私たちは、やむを得ず給油所の目の前にあるスーパー風のTesco Lotus Expressというコンビニで少し涼みながら休むことにした(ここには椅子もイートインもなかったが)
すでにスーツケースはトランクに入っているし、午後1時(13:00)近くになる汗だくのバンコクで、スーツケースを引っ張って、あてもなく歩く気にはなれなかった。
そもそもドライバーは給油が終わったあと、さっさとどっかへ行ってしまった。(きっとお昼を食べに行ったのだろう)
待つこと20分、ドライバーは戻ってこなかった。
業を煮やした私は、GrabアプリにあるHelp for Rescue・Call Police(緊急支援要請、警察へ電話)のボタンを押そうとした。
そのときケンが「ちょっとトイレに行ってくる」と言ってトイレに行ったら
そこには着替えをしている(水浴びをしている)ドライバーの姿があった。
【ドライバーはこのミラージュで寝泊まりしている!!】
のだと気づいた。
それもそのはず、車内には体臭、というか汗臭いとも生臭いとも言える異臭が漂っていたのだ。

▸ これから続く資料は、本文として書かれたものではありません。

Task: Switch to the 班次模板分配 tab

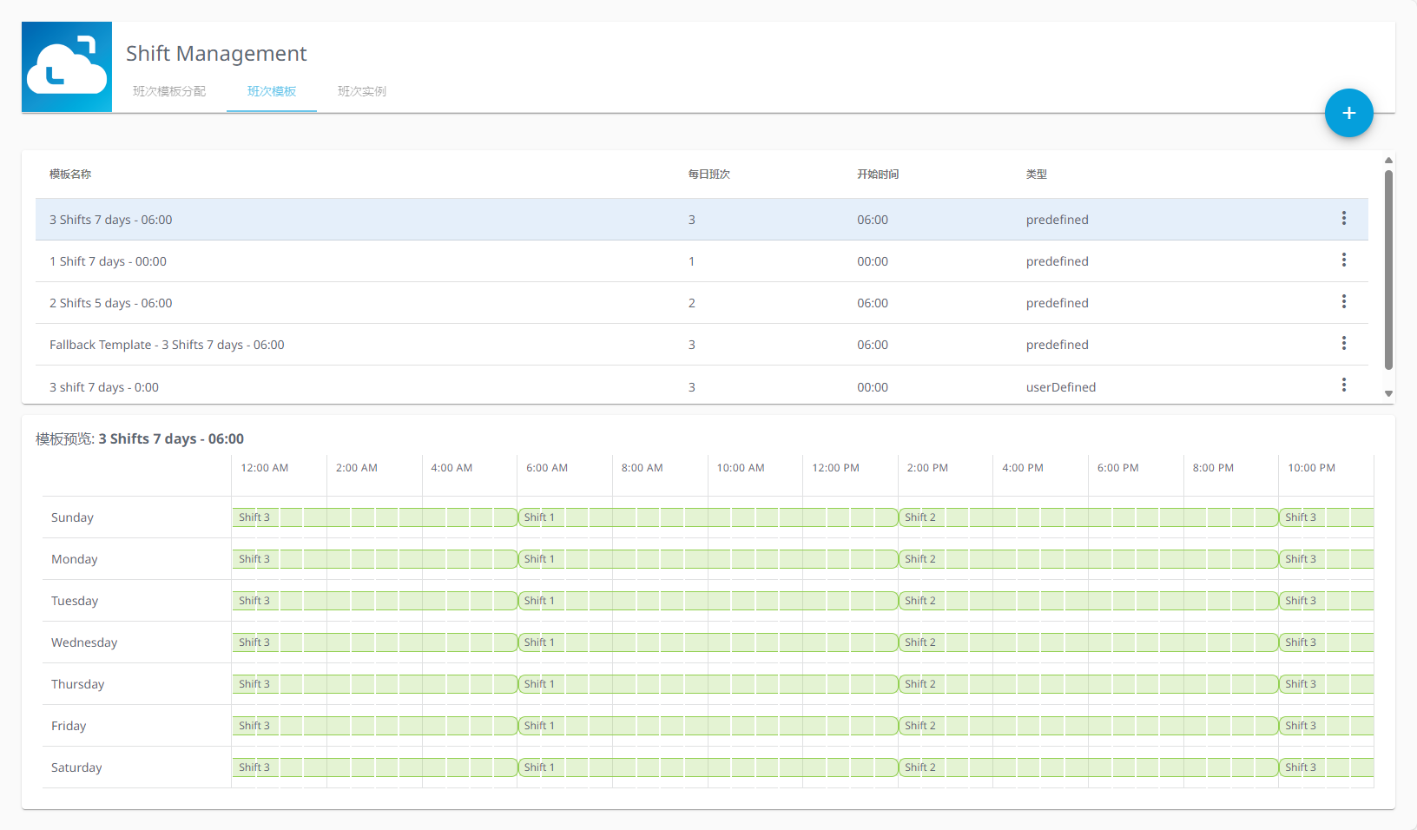Action: pos(169,91)
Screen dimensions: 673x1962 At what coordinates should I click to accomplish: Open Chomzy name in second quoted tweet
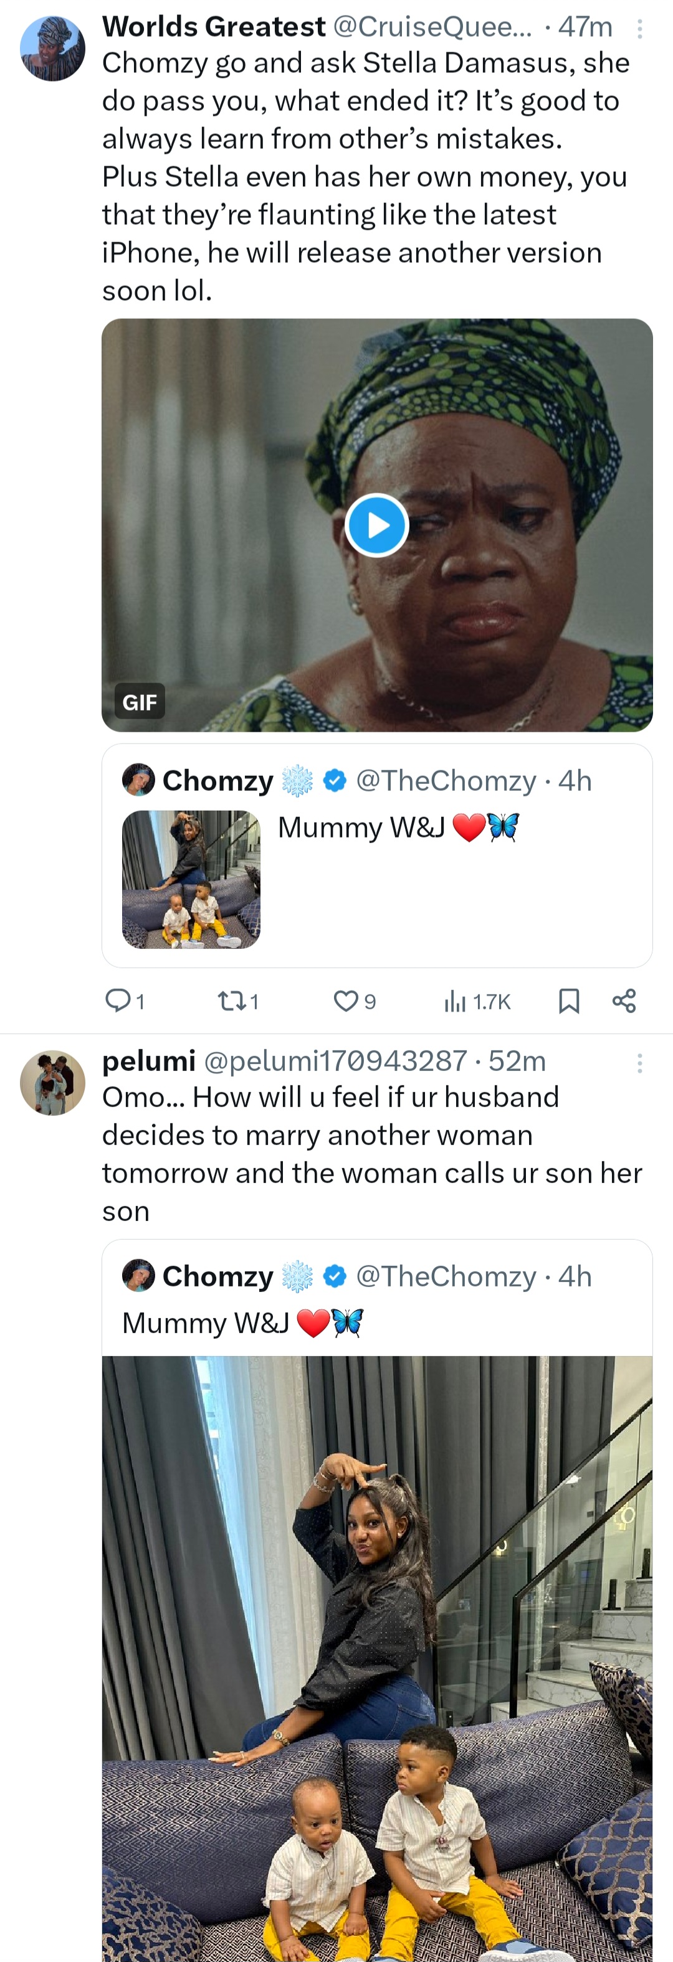[218, 1276]
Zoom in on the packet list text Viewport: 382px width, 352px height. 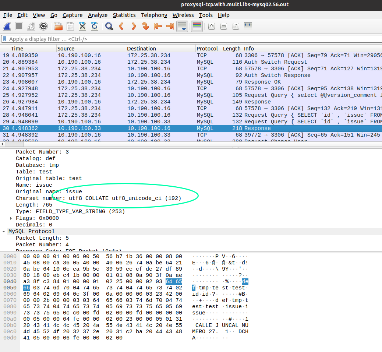click(211, 26)
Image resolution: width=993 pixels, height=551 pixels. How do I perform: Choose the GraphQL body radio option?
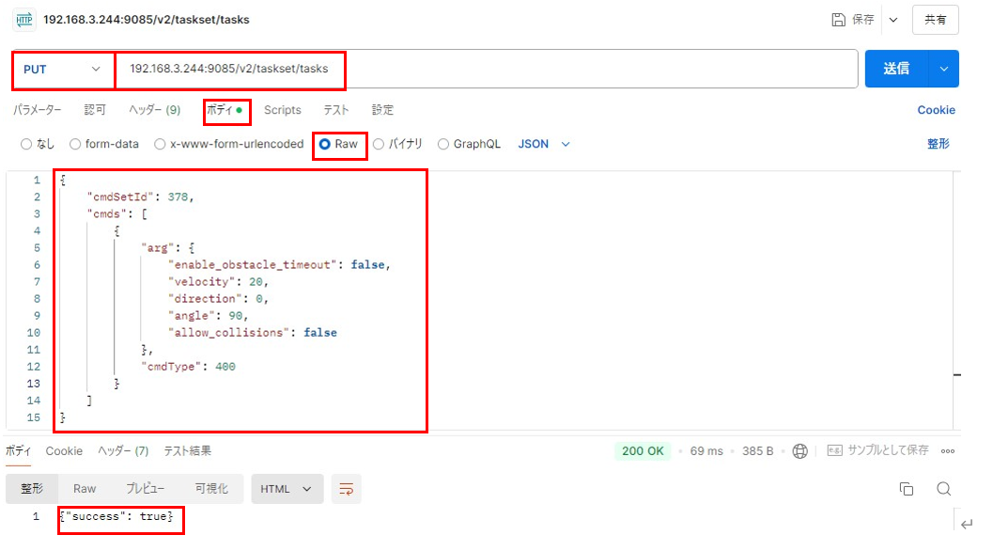[443, 145]
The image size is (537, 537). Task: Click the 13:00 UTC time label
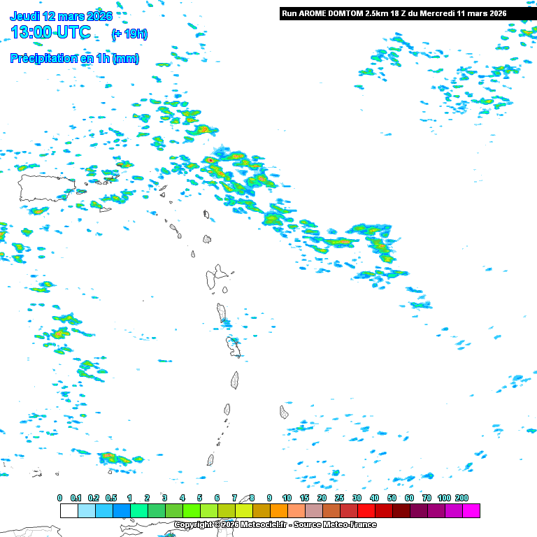coord(50,32)
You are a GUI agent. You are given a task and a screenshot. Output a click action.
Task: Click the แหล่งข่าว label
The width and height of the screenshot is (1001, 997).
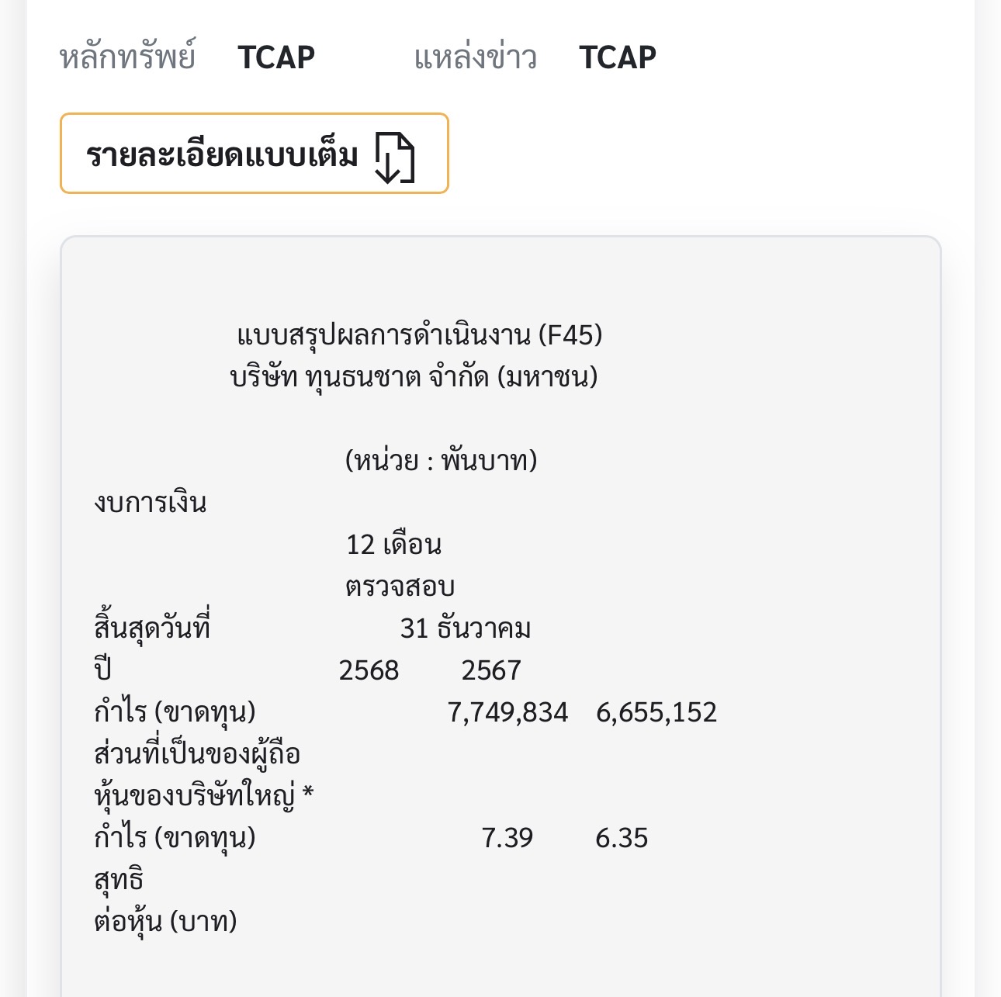[x=475, y=57]
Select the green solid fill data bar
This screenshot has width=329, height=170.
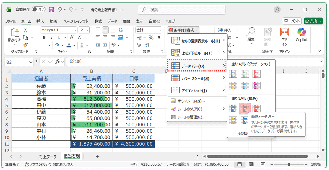(245, 109)
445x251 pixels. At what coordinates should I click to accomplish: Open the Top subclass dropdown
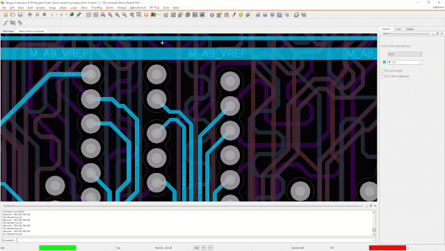tap(405, 62)
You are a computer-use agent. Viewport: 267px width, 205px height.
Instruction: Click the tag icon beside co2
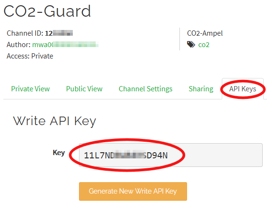tap(191, 45)
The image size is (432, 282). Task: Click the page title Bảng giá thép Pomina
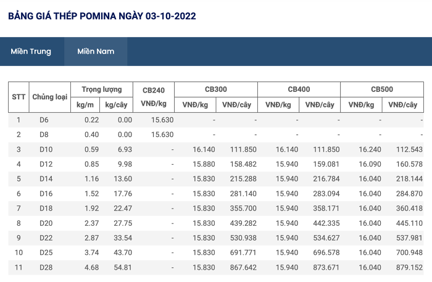point(102,16)
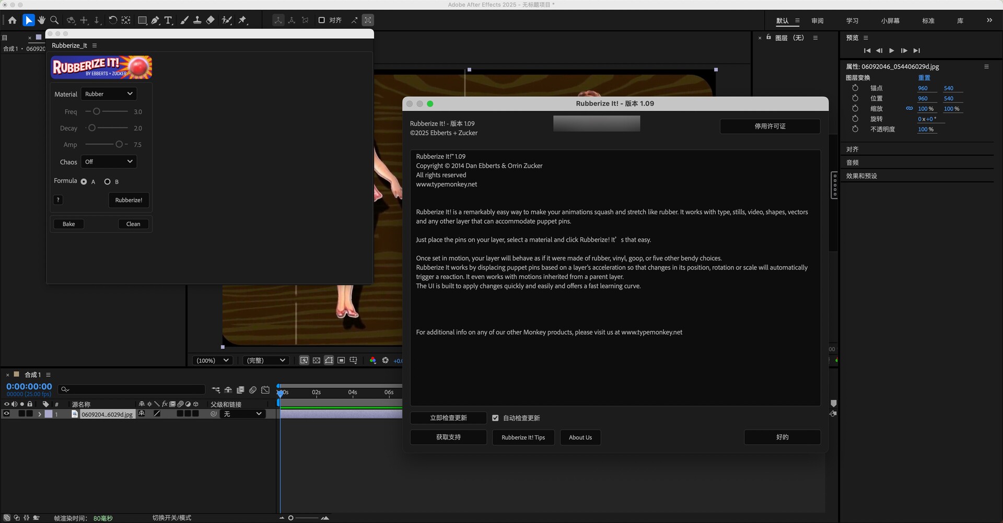The width and height of the screenshot is (1003, 523).
Task: Select the Puppet Pin tool
Action: pyautogui.click(x=242, y=20)
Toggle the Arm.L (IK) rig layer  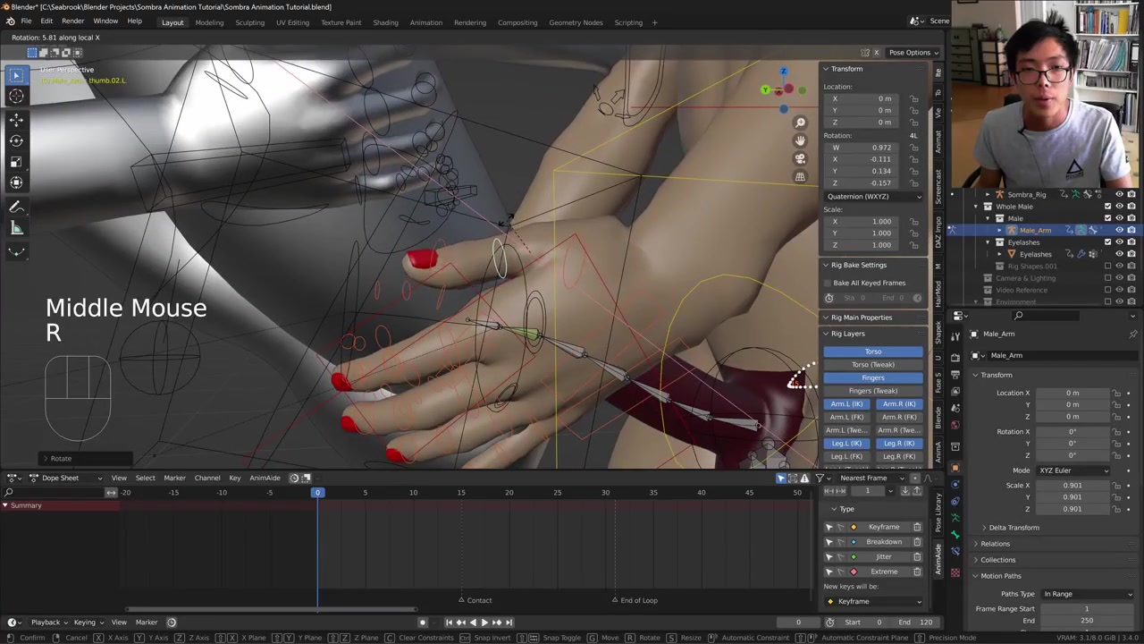(x=846, y=404)
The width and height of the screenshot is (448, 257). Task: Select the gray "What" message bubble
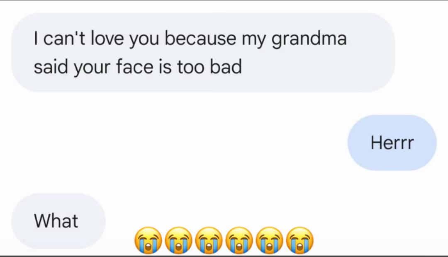pos(56,221)
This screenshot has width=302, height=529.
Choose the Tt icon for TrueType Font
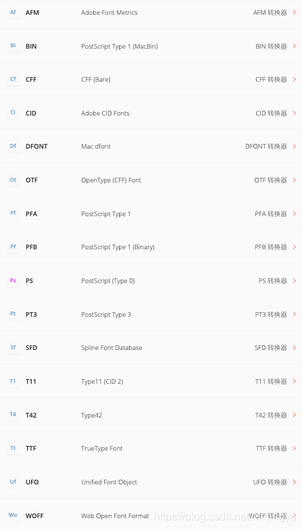tap(13, 449)
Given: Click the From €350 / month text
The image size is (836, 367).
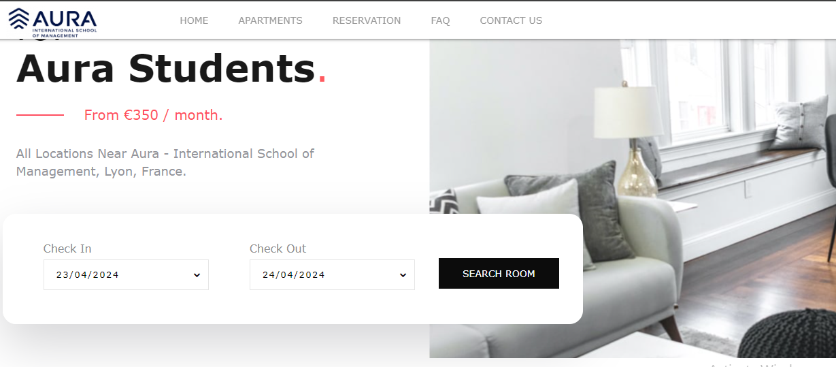Looking at the screenshot, I should point(153,115).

壁にはところどころシミもあった。足元にはボロボロにすり切れた下敷きとジャッキアップ(パンク修理のとき使う工具)が信号で止まるたび、足元で出たり入ったりしていた。
このようなとき、どうしたら自分の機嫌を取ることができるだろう、と私は思っていた。
【最高にユニークな車両だな!】
と思うしかない、と思った。
(現実には涙が出そうであった)
そもそも、ドライバーだって悪気があるわけじゃない、ベストを尽くしているんだ。ミュージシャンみたいだから、バンドでもやっているんだろう、バンドだけじゃ食えないから、Grabのドライバーでバイトしているんだろう。
そう思うと応援してあげようかな、という気持ちになった。
そういう気持ちになるとしばらくは許せた。
【こういう人間の気持ちをほぐすには、心温まる会話だ】
そう思った私は、翻訳アプリを使っていろいろ【質問】をしてみた (結果的にはさらに相手をいい気にさせただけだったが・・・)
【あなたはミュージシャンなの?】
【X JAPANって知ってる?】
【どんな音楽が好きなの?】
ドライバーはこれらの質問に快く答えてくれ、答えはすべて肯定的だった。
気分を良くしたついでに、頼んでもいないのに【音楽のプレゼント】をしてくれた
それも自作のスピーカーを使って、大音量で。
ケンは「あなたが余計なことを言うから・・・」と迷惑そうなをした
それから私たちがパタヤーに着くまでの3時間弱、彼が好きだというどんちゃん音楽をたっぷり聴かされることになったのだ。
読者のみなさんにも音楽好きはいるだろう。
だが、自分で好んで聞く曲と、強制的に聞かされる曲との違いをご存知だろうか?
【好きでもない音楽を聴かされるのは、苦痛であり、音を使った拷問以外の何物でもない】
ことをわかっていただきたい。
残念ながら、この音による拷問はほんの前菜であった。
本当の地獄は、モーターウェイ(高速道)に入ってからだった。
Mitsubishiの蜃気楼(ミラージュ)は古くなったエンジンをうんうん唸らせながら高速道路を走りだした。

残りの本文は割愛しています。